Savages – Silence Yourself
CD $12.98
LP $18.98
Savages’ primal, post-punk-inspired sound demands your full attention. From the get-go, Silence Yourself is no warm-hearted embrace of a record — its first song is called “Shut Up,” and then there’s that title. But theirs isn’t an empty confrontation; the British band delivers in spades with songs that dive into your bloodstream and live in you before you know it. “I Am Here” declares itself as a bearing for what’s to come, as if frontwoman Jehnny Beth is grabbing your hand and coaxing you toward your own future. “I am here, no more fear, no more dark shadows, let it come,” she sings chillingly in a mid-range trill somewhere between Siouxsie, Jeff Buckley and Rush’s Geddy Lee. Her band works into a froth that leads to an inevitable conclusion of Ayse Hassan’s pulverizing bass and Fay Milton’s bashing drums while Beth and guitarist Gemma Thompson trade ghostly exchanges above.

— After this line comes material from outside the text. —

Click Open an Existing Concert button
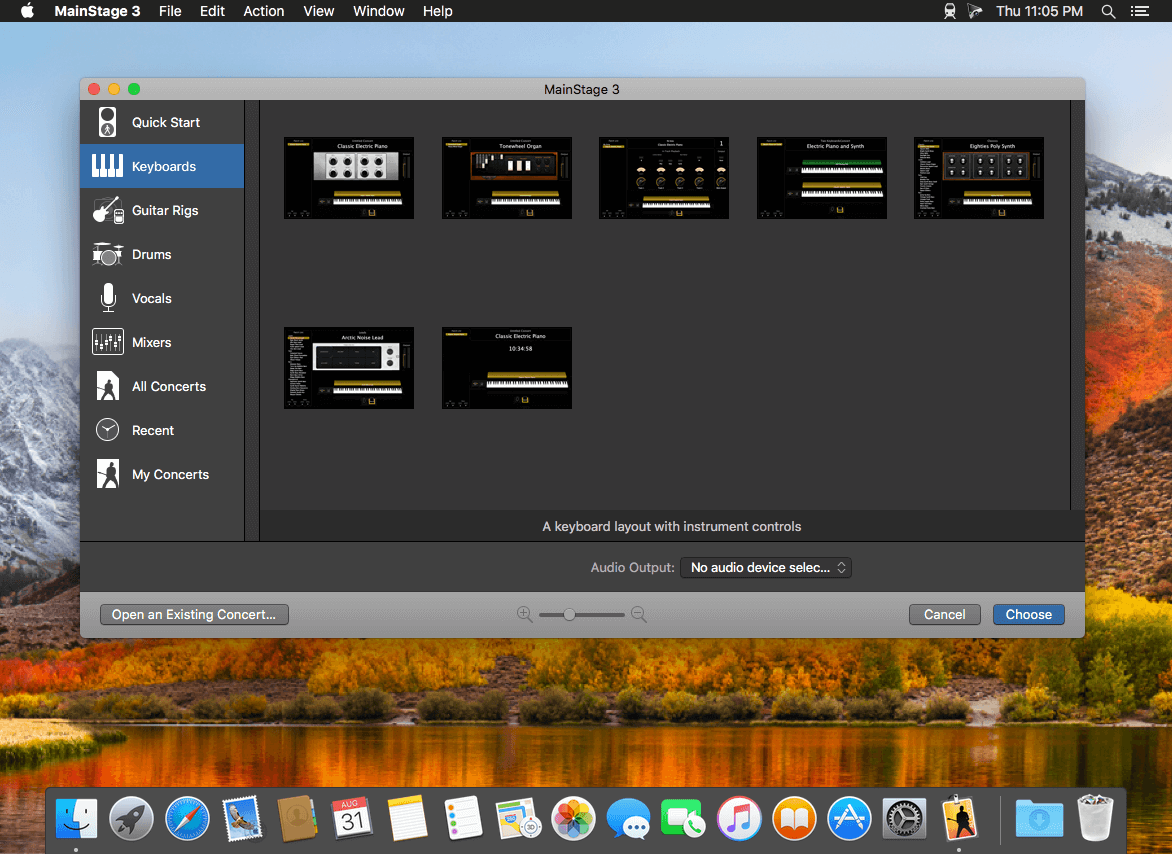 (194, 614)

Silence Yourself isn’t entirely full-throttle though; as any good post-punk devotee knows, the trick is pairing those moments with eerie, atmospheric tunes, and that’s exactly what Savages do, allowing for songs like “Waiting for a Sign,” which summons a combination of apocalyptic sound from Thompson’s guitar and Beth’s banshee wail, while Hassan and Milton keep things anchored in a glacial groove. “Dead Nature” follows, full of empty, echoing dread; these two songs allow the record to reach a midpoint of hollowed-out intensity before ratcheting back up the energy, on songs like “She Will,” which starts as the friendliest and danciest song on the record, until they make that chorus into an uncompromising sexual tirade. “Hit Me” and “Husbands” round out the album by allowing the band to play with full abandon. In the latter, Beth takes the confines of marriage and makes them into a virtual prison, crying “husbands” in frightening, alien repetition. The album’s piano-led, cabaret-esque closer, “Marshall Dear,” speaks great promise of Savages, as Beth goes lower in register and more operatic and the band tempers its great noise-making capabilities. It’s a riveting debut record from start to finish. We knew it was gonna be good judging by the advance press and last year’s I Am Here live EP, but Silence Yourself still smashes expectations and leaves you sitting in smoke, begging for more.